▶ **CONSIGNA A**
Según el artículo sobre los peligros del populismo, ¿cuál es la doble amenaza que enfrentan hoy las democracias liberales contemporáneas?
▶ **CONSIGNA B**
Por favor, retoma el artículo sobre los peligros del populismo a partir de su última oración.

▶ **FRAGMENTO DE LECTURA**
* * *

Los peligros del populismo de los independientes, parte I
- 11/11/2025 00:00
El populismo, más que una ideología, es una enfermedad del sistema democrático. Brota del desencanto ciudadano y se alimenta del resentimiento hacia los partidos políticos tradicionales y el “neoclientelismo” que impuso las políticas del establishment, pero su desenlace más frecuente es paradójico: la destrucción de la democracia desde dentro. Las advertencias de George Washington sobre el peligro de la disensión partidista y el espíritu de venganza cobran hoy plena vigencia. Las democracias liberales contemporáneas, esas que se enorgullecen de su estabilidad institucional, enfrentan ahora una amenaza doble: el capitalismo autoritario demagógico, que erosiona la democracia desde dentro, y el capitalismo autoritario burocrático, que la desafía desde fuera, como el modelo chino.
El capitalismo autoritario demagógico ha prosperado en sociedades que, sin dejar de celebrar elecciones, han vaciado de contenido el principio liberal. Turquía, Hungría, Polonia, Rusia o India son ejemplos de cómo el voto popular puede usarse para desmontar, pieza a pieza, los contrapesos institucionales. Los líderes populistas llegan al poder con legitimidad democrática, pero la emplean para destruir la independencia judicial, acallar a la prensa y debilitar la burocracia profesional como está ocurriendo en Panamá actualmente. Como larvas de avispa que devoran desde dentro a su huésped, estos caudillos convierten el Estado de derecho en un cascarón vacío. El resultado no es la dictadura abierta del siglo XX, sino algo más sutil: una autocracia blanda disfrazada de gobierno del pueblo.
El populismo autoritario no destruye las instituciones: las personaliza. Sustituye el sistema por el carisma, la norma por la voluntad. El círculo de poder se reduce a familiares, cortesanos, influencers y aduladores, mientras la lealtad reemplaza a la competencia. Referendos y discursos patrióticos legitiman el poder concentrado en el “gran líder”. El país se convierte en su feudo y la corrupción florece bajo la retórica del pueblo soberano. Es la unión de los vicios del populismo (cortoplacismo, improvisación, desprecio por la evidencia) con los males del despotismo (corrupción, arbitrariedad). Esa mezcla genera cleptocracias envueltas en milagros macroeconómicos.
La crisis económica, la pandemia que sufrimos y la desigualdad social alimentan este fenómeno. Cuando el ciudadano siente que las élites de comerciantes lo desprecian y usan a los nuevos independientes para imponer sus leyes contramayoritarias y regresistas, y el futuro se le escapa, la promesa de un líder que “ponga orden” resulta seductora en las próximas elecciones. Así ocurrió en Venezuela, y es lo que le espera a Panamá. El miedo, la ira y la desconfianza son el combustible del populismo moderno. Las élites comerciales, por su parte, han contribuido a cavar su propia tumba con su desconexión social y moralismo tecnocrático. Ser pobre ya es duro; serlo y además sentirse humillado por quienes gobiernan, es insoportable.

* * *

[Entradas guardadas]
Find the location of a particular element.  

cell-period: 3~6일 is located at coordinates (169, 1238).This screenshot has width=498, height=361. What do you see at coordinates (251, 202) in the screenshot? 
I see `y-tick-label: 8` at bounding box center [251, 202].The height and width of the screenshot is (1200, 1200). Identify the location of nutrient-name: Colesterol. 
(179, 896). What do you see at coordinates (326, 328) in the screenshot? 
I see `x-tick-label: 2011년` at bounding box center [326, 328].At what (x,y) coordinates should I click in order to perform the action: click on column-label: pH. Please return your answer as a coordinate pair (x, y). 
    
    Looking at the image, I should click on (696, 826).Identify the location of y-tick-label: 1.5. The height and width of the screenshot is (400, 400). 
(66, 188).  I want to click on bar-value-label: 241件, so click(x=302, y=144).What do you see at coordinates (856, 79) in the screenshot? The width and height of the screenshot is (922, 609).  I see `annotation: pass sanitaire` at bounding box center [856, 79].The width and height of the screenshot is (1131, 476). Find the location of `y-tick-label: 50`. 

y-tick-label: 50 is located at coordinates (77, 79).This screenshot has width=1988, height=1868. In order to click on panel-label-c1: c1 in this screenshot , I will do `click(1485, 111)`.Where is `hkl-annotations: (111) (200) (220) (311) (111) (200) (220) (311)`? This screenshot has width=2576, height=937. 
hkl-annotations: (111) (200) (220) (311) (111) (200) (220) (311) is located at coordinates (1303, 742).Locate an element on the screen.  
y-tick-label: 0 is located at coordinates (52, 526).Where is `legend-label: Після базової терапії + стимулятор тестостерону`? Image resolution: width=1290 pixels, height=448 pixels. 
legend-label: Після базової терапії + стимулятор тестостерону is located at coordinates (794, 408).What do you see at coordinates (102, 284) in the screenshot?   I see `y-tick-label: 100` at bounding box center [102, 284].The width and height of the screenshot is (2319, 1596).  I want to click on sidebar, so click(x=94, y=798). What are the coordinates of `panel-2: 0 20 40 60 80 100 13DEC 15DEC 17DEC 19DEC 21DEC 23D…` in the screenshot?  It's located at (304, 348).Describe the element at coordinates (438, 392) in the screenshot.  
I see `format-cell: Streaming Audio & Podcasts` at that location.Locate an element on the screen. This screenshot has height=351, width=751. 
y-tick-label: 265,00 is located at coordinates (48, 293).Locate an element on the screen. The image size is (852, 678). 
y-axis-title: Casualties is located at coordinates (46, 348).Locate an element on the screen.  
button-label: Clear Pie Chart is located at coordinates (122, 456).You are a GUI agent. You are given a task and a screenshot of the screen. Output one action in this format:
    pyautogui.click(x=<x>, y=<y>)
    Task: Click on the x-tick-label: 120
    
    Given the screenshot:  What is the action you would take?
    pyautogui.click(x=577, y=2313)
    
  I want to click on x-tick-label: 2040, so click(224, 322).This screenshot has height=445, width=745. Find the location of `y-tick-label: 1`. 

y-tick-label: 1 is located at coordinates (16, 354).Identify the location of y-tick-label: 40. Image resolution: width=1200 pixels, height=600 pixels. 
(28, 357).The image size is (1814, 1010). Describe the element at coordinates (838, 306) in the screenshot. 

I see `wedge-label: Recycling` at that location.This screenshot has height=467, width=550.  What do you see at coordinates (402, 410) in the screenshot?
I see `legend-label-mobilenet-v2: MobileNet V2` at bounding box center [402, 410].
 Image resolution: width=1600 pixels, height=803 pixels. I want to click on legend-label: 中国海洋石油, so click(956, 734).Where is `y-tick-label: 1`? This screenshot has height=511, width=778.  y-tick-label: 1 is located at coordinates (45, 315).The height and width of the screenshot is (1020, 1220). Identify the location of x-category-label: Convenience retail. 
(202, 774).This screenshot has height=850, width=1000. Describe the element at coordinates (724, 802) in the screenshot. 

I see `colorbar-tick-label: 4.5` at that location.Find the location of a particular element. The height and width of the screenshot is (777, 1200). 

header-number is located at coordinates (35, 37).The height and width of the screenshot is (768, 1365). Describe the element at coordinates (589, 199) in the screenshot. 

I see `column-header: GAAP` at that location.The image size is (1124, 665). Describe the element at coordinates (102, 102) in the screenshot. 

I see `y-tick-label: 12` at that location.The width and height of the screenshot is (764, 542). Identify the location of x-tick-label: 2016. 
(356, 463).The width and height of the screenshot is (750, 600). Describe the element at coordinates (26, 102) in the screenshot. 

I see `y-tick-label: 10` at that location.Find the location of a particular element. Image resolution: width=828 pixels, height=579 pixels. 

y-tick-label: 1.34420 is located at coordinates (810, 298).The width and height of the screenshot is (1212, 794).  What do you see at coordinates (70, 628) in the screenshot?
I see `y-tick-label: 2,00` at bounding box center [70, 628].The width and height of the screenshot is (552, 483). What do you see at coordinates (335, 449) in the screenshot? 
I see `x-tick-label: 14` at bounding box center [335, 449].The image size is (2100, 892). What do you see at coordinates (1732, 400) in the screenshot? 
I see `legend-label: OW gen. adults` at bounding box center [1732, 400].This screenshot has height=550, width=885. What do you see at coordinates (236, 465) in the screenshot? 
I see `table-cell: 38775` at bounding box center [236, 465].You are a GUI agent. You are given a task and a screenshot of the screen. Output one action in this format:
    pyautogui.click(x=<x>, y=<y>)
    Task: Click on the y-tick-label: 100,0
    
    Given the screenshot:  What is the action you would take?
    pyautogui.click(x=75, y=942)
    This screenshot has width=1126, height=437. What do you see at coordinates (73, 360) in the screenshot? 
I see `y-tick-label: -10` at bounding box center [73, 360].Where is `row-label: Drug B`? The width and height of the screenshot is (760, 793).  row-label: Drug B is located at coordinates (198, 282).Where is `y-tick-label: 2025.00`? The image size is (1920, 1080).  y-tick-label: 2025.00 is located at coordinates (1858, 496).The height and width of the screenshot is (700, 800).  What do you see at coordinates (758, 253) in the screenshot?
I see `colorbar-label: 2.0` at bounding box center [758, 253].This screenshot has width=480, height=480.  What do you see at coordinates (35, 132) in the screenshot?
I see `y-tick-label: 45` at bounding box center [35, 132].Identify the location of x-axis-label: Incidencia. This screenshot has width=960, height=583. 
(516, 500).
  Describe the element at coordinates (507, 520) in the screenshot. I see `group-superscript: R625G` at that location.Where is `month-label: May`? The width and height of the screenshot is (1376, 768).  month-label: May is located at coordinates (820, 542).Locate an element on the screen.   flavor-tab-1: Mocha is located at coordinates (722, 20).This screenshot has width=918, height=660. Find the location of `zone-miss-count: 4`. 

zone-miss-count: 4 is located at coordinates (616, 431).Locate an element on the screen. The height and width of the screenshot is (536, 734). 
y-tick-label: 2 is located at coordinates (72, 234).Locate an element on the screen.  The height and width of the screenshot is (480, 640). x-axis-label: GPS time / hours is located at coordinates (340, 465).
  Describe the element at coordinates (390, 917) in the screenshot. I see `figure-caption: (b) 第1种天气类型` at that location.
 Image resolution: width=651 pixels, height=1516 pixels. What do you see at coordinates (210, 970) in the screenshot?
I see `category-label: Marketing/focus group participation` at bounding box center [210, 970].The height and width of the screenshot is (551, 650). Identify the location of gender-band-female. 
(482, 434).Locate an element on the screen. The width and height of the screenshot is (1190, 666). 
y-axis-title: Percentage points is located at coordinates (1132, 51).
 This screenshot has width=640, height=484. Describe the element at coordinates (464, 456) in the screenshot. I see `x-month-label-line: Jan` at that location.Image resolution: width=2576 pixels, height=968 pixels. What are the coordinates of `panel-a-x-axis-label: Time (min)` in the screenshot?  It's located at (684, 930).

* * *

▶ **RESPUESTA ESCRITA A**
El capitalismo autoritario demagógico, que erosiona la democracia desde dentro, y el capitalismo autoritario burocrático, que la desafía desde fuera, como el modelo chino.

▶ **RESPUESTA ESCRITA B**
El populismo puede adoptar rostros opuestos. Puede denunciar la corrupción de las élites o ser su más fiel reflejo. En su raíz late una tensión entre antielitismo y antipluralismo: el pueblo contra los corruptos, pero también el pueblo “real” contra todos los que piensan distinto. En esa ecuación, la oposición, la prensa y la justicia dejan de ser parte del sistema democrático para convertirse en enemigos del pueblo. Cuando un líder se erige en único intérprete de la voluntad popular, la democracia ya ha sido usurpada.
Hay señales claras del tránsito hacia el despotismo: el desprecio por las reglas del juego, la criminalización del adversario, la exaltación de la violencia y el recorte de libertades civiles de grupos minoritarios como lo hacen los diputados de independientes y sus anteproyectos de ley. Los populistas se presentan como salvadores frente al caos que ellos mismos cultivan. Su lenguaje agresivo, su tono vulgar y su apelación emocional al resentimiento no son defectos: son su estrategia para aspirar a ser alcaldes. Pretenden demostrar que son “del pueblo” y no de la élite panameña a las que les aprueba las leyes, aunque vivan rodeados de privilegios.
En Panamá, el populismo actual —el de la “dictadura del paso firme y los diputados independientes”— encarna su versión más peligrosa: un populismo antipluralista que desprecia los gremios, demoniza los sindicatos y manipula las instituciones en nombre del pueblo. Bajo la máscara del orden se esconde la intolerancia, y bajo la retórica que la gente es primero, el deseo de perpetuación en el poder. El populismo no siempre destruye la democracia con tanques: a veces basta con urnas, micrófonos y discursos patrióticos.